Jasper Johns

The American flag subject is typical of Johns' use of quotidian imagery in the mid- to late 1950s. As he explained, the imagery derives from "things the mind already knows," utterly familiar icons such as flags, targets, stenciled numbers, ale cans, and, slightly later, maps of the U.S.

It has been suggested that the American flag in Johns' work is an autobiographical reference, because a military hero after whom he was named, Sergeant William Jasper, raised the flag in a brave action during the Revolutionary War. Because a flag is a flat object, it may signify flatness or the relative lack of depth in much modernist painting. The flag may of course function as an emblem of the United States and may in turn connote American art, Senator Joseph McCarthy, or the Vietnam War, depending on the date of Johns' use of the image, the date of the viewer's experience of it, or the nationality of the viewer. Or the flag may connote none of these things. Used in Johns' recent work, for example, The Seasons (Summer), an intaglio print of 1987 (1999.407b), it seems inescapably to refer to his own art. In other words, the meaning of the flag in Johns' art suggests the extent to which the "meaning" of this subject matter may be fluid and open to continual reinterpretation.

As Johns became well known-and perhaps as he realized his audience could be relied upon to study his new work-his subjects with a demonstrable prior existence expanded. In addition to popular icons, Johns chose images that he identified in interviews as things he had seen-for example, a pattern of flagstones he glimpsed on a wall while driving.
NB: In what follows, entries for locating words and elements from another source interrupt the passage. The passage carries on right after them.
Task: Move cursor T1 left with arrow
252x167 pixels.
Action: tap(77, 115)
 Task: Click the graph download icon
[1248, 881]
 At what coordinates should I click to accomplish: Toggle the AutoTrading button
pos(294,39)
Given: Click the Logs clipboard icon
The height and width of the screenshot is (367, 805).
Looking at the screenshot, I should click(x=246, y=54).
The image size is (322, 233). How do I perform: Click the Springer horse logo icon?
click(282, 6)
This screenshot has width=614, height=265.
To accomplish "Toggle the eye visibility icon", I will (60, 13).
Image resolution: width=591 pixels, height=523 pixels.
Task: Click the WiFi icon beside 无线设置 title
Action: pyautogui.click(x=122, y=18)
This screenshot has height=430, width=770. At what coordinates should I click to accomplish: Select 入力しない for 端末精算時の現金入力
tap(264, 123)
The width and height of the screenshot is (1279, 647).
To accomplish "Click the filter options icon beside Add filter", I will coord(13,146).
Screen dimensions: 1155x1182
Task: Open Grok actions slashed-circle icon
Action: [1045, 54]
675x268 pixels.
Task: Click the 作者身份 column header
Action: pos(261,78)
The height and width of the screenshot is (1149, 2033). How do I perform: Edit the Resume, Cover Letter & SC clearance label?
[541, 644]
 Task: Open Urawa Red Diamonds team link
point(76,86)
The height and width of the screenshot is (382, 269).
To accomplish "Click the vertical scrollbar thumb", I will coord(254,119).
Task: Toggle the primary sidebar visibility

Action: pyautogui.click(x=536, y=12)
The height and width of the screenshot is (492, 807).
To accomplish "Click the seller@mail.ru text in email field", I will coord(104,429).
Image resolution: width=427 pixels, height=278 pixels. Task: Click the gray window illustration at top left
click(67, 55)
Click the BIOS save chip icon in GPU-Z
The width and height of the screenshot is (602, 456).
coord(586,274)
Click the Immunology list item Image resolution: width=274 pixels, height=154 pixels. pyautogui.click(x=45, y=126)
Still later, the "things the mind already knows" became details from famous works of art, such as the Isenheim Altarpiece by Matthias Grünewald (1475/80-1528), which Johns began to trace onto his work in 1981. Throughout his career, Johns has included in most of his art certain marks and shapes that clearly display their derivation from factual, unimagined things in the world, including handprints and footprints, casts of parts of the body, or stamps made from objects found in his studio, such as the rim of a tin can.